We investigated sources and predictors of smoking cessation support, both received and asked advice. The study had two limitations, first: it was based on smokers’ report, which might have been prone to recall bias; second: it was not examined whether received and asked advice has had any impact on the motivation of the smoker for cessation or affected smoking cessation rate. More than half of smokers had received smoking cessation advice during the previous year. Relatively low proportion of smokers reported seeking support for smoking cessation. Sources of ‘receiving smoking cessation advice’ in decreasing order were family members, friends, physicians and other health care providers. Sources of ‘ask for cessation help’ were mainly family and friends. Receiving advice was evidently associated with more seeking support. Received advice was lower among women and single smokers. Smokers with heavier pattern of smoking received less advice. Moreover, hookah smokers received and asked for cessation help less than cigarette smokers.
Providing smoking cessation advice to smokers is a major component of all efforts to control and limit smoking4
. In our study, smokers received advice mainly from family and friends so that 66.8 per cent of smokers had received advice. In a similar study on 429 adult smokers and recent quitters, patient self-report of receiving advice about smoking in the previous year was about 66 per cent14
. These similar findings are in the setting of the demographic differences between our sample and the Minnesota study that included both smokers and recent quitters with half of them being women, married and with more than high school education. Other studies have reported advice ranging from 37 to 46 per cent, a range that does not meet present standards of patient care which is 75 per cent15,16
In our study, 14.4 per cent of smokers had asked for smoking cessation help. This is consistent with previous studies indicating that about 95 per cent of smokers in the population do not seek treatment for smoking cessation17
. Compared with this report, our study showed higher rates of seeking support, regardless of their motivation for smoking cessation.
Support persons are usually partners, friends or other family members6,18
. In our study the smokers were more attracted towards family and friends as sources of smoking cessation help, probably as they received more advice from them rather than health professionals.
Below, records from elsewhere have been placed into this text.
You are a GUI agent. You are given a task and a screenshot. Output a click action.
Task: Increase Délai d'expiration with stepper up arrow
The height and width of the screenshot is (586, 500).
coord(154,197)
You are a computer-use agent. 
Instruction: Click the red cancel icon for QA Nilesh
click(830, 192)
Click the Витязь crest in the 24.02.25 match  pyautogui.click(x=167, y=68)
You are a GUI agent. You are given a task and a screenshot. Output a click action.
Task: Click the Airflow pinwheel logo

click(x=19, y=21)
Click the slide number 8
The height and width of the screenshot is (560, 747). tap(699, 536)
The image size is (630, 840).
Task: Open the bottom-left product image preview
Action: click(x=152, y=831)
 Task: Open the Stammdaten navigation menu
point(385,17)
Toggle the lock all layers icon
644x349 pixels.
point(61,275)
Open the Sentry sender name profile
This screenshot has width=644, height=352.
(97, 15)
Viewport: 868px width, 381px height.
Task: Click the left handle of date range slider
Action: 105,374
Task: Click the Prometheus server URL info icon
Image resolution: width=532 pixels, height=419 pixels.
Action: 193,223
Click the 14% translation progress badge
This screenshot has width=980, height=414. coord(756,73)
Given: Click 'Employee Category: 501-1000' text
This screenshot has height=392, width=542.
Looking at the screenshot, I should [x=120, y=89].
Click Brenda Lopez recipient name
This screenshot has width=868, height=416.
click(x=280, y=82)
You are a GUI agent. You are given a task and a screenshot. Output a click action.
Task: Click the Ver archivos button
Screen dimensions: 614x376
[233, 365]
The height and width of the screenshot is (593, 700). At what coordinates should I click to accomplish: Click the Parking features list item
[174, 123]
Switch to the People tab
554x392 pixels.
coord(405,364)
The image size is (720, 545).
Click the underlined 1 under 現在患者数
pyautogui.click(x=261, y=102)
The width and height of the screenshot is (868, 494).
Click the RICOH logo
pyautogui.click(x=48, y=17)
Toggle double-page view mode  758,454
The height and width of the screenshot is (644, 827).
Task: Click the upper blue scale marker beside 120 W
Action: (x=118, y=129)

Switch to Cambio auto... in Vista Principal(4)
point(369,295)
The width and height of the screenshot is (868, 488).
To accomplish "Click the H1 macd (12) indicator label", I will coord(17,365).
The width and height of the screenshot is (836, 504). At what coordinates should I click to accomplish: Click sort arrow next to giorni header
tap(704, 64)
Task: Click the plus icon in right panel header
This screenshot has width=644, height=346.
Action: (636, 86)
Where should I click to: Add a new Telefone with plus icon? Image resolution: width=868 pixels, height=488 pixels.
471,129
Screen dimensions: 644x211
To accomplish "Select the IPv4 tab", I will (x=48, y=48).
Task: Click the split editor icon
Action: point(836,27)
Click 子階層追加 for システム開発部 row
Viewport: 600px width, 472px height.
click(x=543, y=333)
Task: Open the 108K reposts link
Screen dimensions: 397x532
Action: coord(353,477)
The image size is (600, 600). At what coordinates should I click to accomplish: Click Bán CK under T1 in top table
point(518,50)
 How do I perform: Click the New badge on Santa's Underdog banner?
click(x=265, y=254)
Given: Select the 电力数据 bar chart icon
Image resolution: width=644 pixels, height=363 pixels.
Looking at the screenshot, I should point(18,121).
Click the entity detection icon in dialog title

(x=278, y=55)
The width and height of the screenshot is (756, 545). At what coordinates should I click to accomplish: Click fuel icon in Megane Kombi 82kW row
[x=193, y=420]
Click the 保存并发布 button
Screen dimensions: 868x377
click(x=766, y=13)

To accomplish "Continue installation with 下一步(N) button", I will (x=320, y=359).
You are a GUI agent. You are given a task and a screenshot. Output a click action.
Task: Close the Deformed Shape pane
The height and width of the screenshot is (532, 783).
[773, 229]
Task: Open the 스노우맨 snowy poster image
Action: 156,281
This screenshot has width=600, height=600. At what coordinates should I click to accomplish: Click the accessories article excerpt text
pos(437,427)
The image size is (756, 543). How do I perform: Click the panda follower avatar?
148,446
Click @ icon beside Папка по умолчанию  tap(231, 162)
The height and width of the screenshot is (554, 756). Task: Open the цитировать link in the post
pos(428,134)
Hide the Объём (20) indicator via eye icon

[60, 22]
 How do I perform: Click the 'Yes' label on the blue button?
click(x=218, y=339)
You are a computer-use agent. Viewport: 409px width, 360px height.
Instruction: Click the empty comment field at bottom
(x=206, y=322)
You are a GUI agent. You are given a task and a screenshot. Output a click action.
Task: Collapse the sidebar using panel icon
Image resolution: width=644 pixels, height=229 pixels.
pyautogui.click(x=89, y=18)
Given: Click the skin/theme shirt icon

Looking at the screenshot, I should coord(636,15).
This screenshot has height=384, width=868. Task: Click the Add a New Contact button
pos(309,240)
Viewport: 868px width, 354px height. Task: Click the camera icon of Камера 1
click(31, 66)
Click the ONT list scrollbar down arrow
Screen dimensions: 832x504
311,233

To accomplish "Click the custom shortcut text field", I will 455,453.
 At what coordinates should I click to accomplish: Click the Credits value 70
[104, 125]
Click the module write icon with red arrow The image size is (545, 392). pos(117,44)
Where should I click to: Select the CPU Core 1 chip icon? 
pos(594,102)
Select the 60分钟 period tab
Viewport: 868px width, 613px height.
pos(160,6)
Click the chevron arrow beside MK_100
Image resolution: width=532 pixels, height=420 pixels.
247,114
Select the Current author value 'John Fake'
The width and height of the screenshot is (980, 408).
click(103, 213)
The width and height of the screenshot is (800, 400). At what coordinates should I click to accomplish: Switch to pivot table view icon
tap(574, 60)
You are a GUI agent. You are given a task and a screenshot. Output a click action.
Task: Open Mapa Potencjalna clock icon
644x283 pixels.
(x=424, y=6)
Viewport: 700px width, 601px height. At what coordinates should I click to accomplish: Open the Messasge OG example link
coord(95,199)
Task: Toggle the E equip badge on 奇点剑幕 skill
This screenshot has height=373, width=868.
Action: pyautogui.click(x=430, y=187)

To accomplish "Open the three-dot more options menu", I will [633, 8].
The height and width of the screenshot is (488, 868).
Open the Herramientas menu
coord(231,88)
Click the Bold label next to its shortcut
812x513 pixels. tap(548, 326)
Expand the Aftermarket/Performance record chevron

This may be due to unawareness of Iranian smokers about available smoking cessation services. It may also be explained by less accessibility of cessation services that makes smokers ask their family/friends as the main sources for cessation support. This highlights the need for effective smoking cessation services in Iran, while it offers an opportunity for tobacco control programmes to take advantage of smokers` families and friends to encourage smokers to stop smoking. While clinic-based treatments produce the highest smoking cessation rates and the lowest population coverage19
, interventions provided by family and friends can reach the majority of smokers who do not seek treatment for smoking cessation20
In our study, gender and marital status were the only demographic predictors affecting ‘received smoking cessation advice’. Being married may enhance smoker’s motivation for smoking cessation through reliance on a close supporting one or through exposing the smoker to more frequent advice for smoking cessation21,22
. Moreover, community surveys have found that success in stopping smoking is associated with not being exposed to smokers23,24
In a population-based study on 3037 adult cigarette smokers, higher education level and greater number of cigarettes smoked per day were related to a higher rate of counselling16
. In our study education did not show significant effect on smoking cessation. Also, heavier use was inversely associated with seeking help. Contrary to the findings of this study16
, in our study smokers asked for help less frequently with advancing age, which might be due to a feeling of disappointment for a successful smoking cessation attempt as older smokers are usually chronic, heavy smokers who are highly addicted25
Hookah smokers receive and asked for cessation help less than cigarette smokers. Hookah is usually known as a social hobby in Iran, served in gatherings and more common among women and younger ages26
. There is also less awareness about its many hazards such as lung cancer, respiratory illness, low birth-weight and periodontal disease27
. This might explain the less cessation advice by hookah smokers28
Unlike developed countries, in many developing countries, smoking cessation counselling services are less frequently available or actively offered by health professionals. This problem needs consideration in developing countries like Iran, that is at the beginning of provision of tobacco control measures at national level. Our results also show a potentially available source for implementing smoking cessation interventions by relying on the smokers’ interests and the most of smoking cessation support, i.e., smokers` families and friends. Family and friends can be considered as available sources for smoking cessation support in countries in which smoking cessation counselling services are less available. However, the role of physicians in the smoking cessation counselling should be promoted by providing smoking cessation counselling services at the community level.